Set out exactly every line of the entries below, starting at the line that holds "[Jubiläumsveranstaltung IMA 20+" and stopping after the line that holds "Oberösterreich (8, 2490)".

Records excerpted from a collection
▽
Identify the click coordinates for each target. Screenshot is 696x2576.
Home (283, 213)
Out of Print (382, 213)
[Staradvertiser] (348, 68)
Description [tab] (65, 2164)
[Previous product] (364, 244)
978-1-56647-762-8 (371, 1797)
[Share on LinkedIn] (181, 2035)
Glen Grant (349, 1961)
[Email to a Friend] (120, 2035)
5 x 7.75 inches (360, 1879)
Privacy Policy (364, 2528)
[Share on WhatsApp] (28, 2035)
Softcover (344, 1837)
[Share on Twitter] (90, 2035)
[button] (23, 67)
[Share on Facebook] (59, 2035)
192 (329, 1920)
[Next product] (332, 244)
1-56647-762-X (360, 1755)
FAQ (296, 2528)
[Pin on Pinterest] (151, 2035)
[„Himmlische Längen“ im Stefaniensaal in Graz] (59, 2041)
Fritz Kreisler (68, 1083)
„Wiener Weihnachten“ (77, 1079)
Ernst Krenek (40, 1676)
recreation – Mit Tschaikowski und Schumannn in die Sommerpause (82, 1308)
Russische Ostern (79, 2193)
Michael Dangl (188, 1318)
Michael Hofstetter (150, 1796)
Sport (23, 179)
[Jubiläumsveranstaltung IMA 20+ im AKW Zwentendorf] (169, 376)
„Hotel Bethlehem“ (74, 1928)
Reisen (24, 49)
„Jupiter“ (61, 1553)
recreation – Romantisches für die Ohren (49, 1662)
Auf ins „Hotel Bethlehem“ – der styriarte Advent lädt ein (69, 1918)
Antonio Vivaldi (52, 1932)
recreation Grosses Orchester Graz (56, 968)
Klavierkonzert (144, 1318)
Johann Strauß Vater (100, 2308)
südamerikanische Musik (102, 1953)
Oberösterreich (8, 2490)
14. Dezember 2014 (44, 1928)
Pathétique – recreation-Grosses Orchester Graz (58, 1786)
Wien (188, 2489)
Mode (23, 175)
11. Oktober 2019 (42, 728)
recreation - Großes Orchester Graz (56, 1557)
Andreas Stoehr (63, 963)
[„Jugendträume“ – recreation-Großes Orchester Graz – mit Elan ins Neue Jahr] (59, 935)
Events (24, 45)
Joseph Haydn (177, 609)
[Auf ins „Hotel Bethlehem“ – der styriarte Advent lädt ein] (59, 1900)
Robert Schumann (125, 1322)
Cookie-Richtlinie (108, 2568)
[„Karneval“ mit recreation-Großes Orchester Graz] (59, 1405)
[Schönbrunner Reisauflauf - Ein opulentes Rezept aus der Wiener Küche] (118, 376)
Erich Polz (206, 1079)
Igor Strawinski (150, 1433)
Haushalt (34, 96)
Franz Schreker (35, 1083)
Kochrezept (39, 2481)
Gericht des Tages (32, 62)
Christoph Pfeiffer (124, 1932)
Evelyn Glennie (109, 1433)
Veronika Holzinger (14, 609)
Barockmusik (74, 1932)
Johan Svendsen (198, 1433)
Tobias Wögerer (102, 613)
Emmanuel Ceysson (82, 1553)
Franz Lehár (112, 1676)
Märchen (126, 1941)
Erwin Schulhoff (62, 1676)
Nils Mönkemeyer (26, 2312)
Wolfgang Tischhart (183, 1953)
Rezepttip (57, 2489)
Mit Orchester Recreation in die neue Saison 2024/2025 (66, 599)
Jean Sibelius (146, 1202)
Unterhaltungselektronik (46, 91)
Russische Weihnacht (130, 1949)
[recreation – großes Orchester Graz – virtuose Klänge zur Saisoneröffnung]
△
● **Reply**
[Jubiläumsveranstaltung IMA 20+ im AKW Zwentendorf] (169, 376)
„Hotel Bethlehem“ (74, 1928)
Reisen (24, 49)
„Jupiter“ (61, 1553)
recreation – Romantisches für die Ohren (49, 1662)
Auf ins „Hotel Bethlehem“ – der styriarte Advent lädt ein (69, 1918)
Antonio Vivaldi (52, 1932)
recreation Grosses Orchester Graz (56, 968)
Klavierkonzert (144, 1318)
Johann Strauß Vater (100, 2308)
südamerikanische Musik (102, 1953)
Oberösterreich (8, 2490)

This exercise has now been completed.